On Monday, October 13, 2008, the Dow Jones Industrial Average skyrocketed to its biggest point gain ever, a whopping 936 point move. The 11.1% gain was the biggest in percentage terms since 1933, and the fifth largest percentage gain in the history of the index. Similar moves were also seen on the S&P 500 and the NASDAQ, as the markets celebrated the end of capitalism as we know it. Now that the U.S. Treasury is buying bank stocks, I guess I should congratulate you, since you and I are now are the owners (through the use of our hard earned tax dollars) of stock in many of the nation’s beleaguered financial institutions. Congrats, comrade!
The next morning, on Tuesday October 14, the markets were bidding up sharply again, after closing near their highs on the previous day’s rally. A little bit of leftover euphoria if you will, but all was not well. If the government is now backing the banks, then why wasn’t the TED Spread responding in kind by falling back to earth from its record levels? The TED spread measures the difference between the 3-month Libor and the 3-month Treasury bill, and is a key indicator of risk. The higher the TED spread, the greater the aversion to risk (for more information on the Ted Spread, click here).
Despite the bailout, the TED spread, while off of its record highs, was still above 4%. Why were banks still charging other banks in excess of 4% above the going rate of a 3-month T-Bill for loans? What were they afraid of? Could it be that fear and loathing of this rescue plan was lurking just beneath the surface? Clearly, something wasn’t right. The VIX (Volatility Index) also indicated that fear levels were high. It seemed that the public was buying into the rally, while the institutional side remained leery of the bailout package.
As the rally carried through and the indices shot higher once again, I wondered if we would see the market sputter after the initial excitement wore off.
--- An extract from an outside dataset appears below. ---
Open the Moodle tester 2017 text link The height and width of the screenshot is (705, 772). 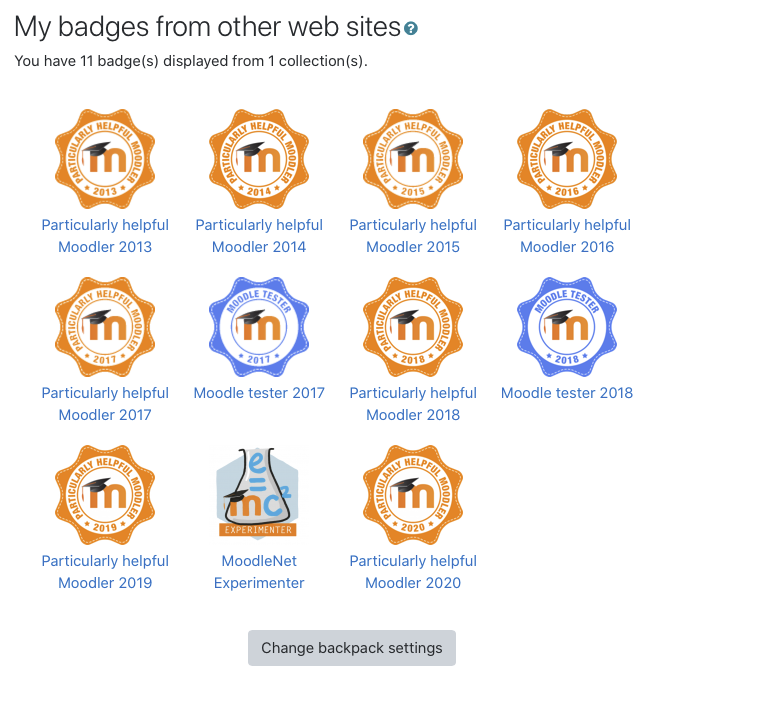pos(259,393)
Many orders for the open of trading came rolling in from an excited public, taking advantage of the opportunity to pick up some Apple or Google at what they believed to be bargain prices. Stocks opened higher but after all of these orders were filled, the chance of a reversal seemed pretty high, when considering the previous day’s gains and today’s bullish open. The fact that the TED Spread remained relatively high seemed to confirm this outlook, as not everyone seemed to be buying into the idea that all of the market’s problems had been solved. Looking at the 15 minute chart of the E-Minis, there clearly was a reversal taking shape. Please note that my charts reflect Greenwich Mean Time (GMT), which is used almost universally by Forex traders and is five hours ahead of U.S. Eastern time, the time zone in which the trade occurred (see figure 1).
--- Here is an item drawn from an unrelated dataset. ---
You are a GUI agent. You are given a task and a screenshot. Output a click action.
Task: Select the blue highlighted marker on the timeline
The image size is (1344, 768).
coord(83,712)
The fact that the equity markets were setting up for a reversal is useful information to currency traders. The strong correlation that exists between equity markets and currency pairs such as GBP/JPY and EUR/JPY meant that the table was being set for a reversal in those pairs as well. Like the Dow and the S&P, the GBP/JPY and EUR/JPY were experiencing wicked rallies in the midst of a bear market. The short covering rally was fierce, but it was coming to an end. My students and I spent about 30 minutes plotting a course of action as we kept a close eye on the stock markets, using the stock indexes as a leading indicator. We carefully planned our entry, stop, and exit, and we shorted GBP/JPY just as it was coming off of a peak. We placed a stop above the recent high, near 181.60.
As the stock markets began to fade, GBP/JPY dutifully rolled over and followed ? it even formed a miniature double top, a bearish pattern formation that often precedes a sharp selloff. Then the currency pair began a steady march south, racking up gains of over 200 pips over the next few hours before hitting our exit, just above a major support level. Then it was off to the restaurant for some lunch – not a bad way to spend the morning (see figure 2).
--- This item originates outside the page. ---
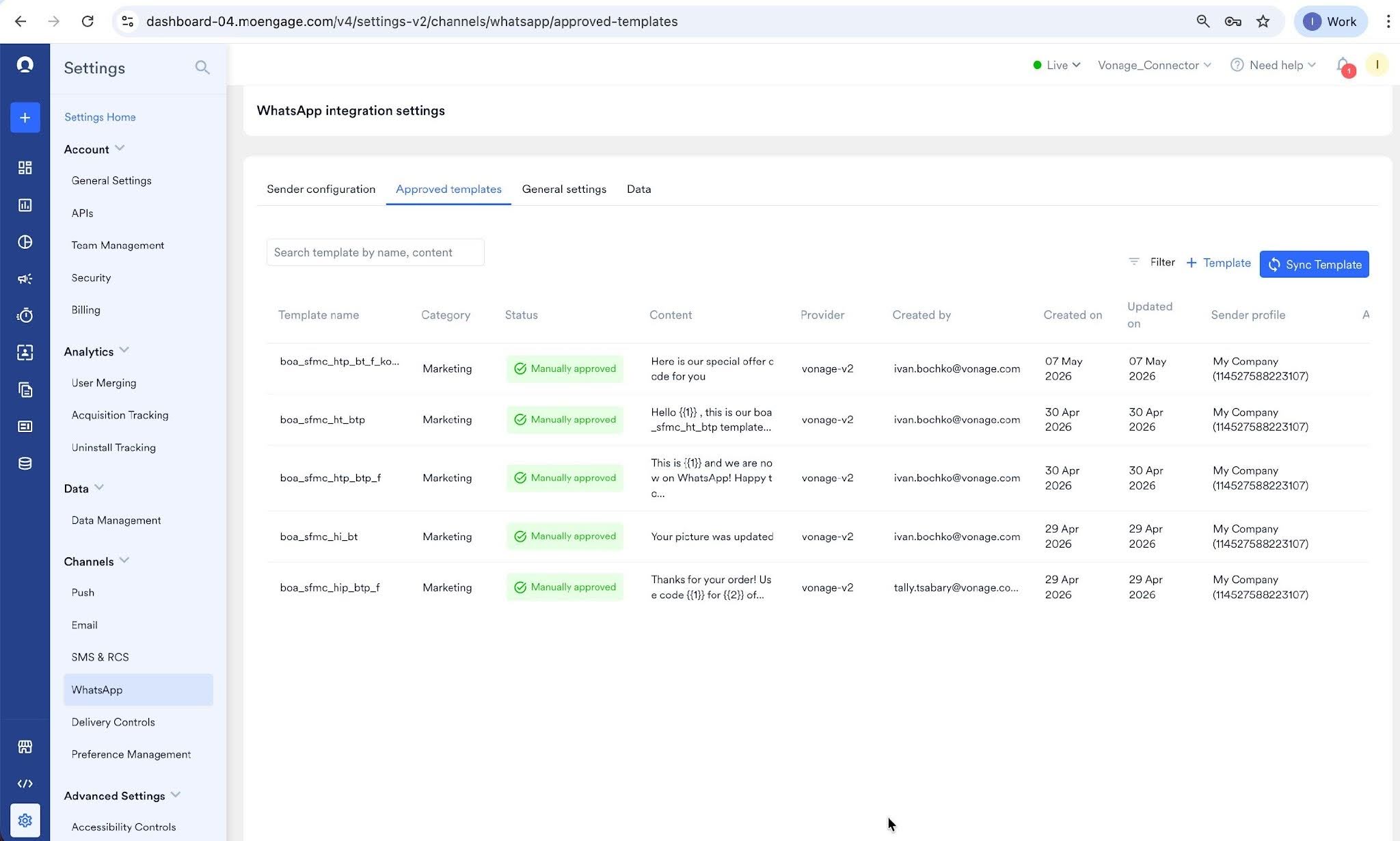Open the Need help dropdown
The height and width of the screenshot is (841, 1400).
[x=1273, y=65]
It was a good trade, made even better by the fact that we were all in it together. All of the students had input the entry, stop, and exit orders just as we had planned them, and our exits were all hit simultaneously as we were getting up from our stations and preparing to drive to a nearby sushi restaurant. It gives me great pleasure to see students who are new to Forex tearing off a 200-plus pip gain in a couple of hours, and if it made me happy, just imagine how they felt about it. For many of them it confirmed that with the proper training, along with careful observation and guidance, it is possible to trade the Forex market successfully.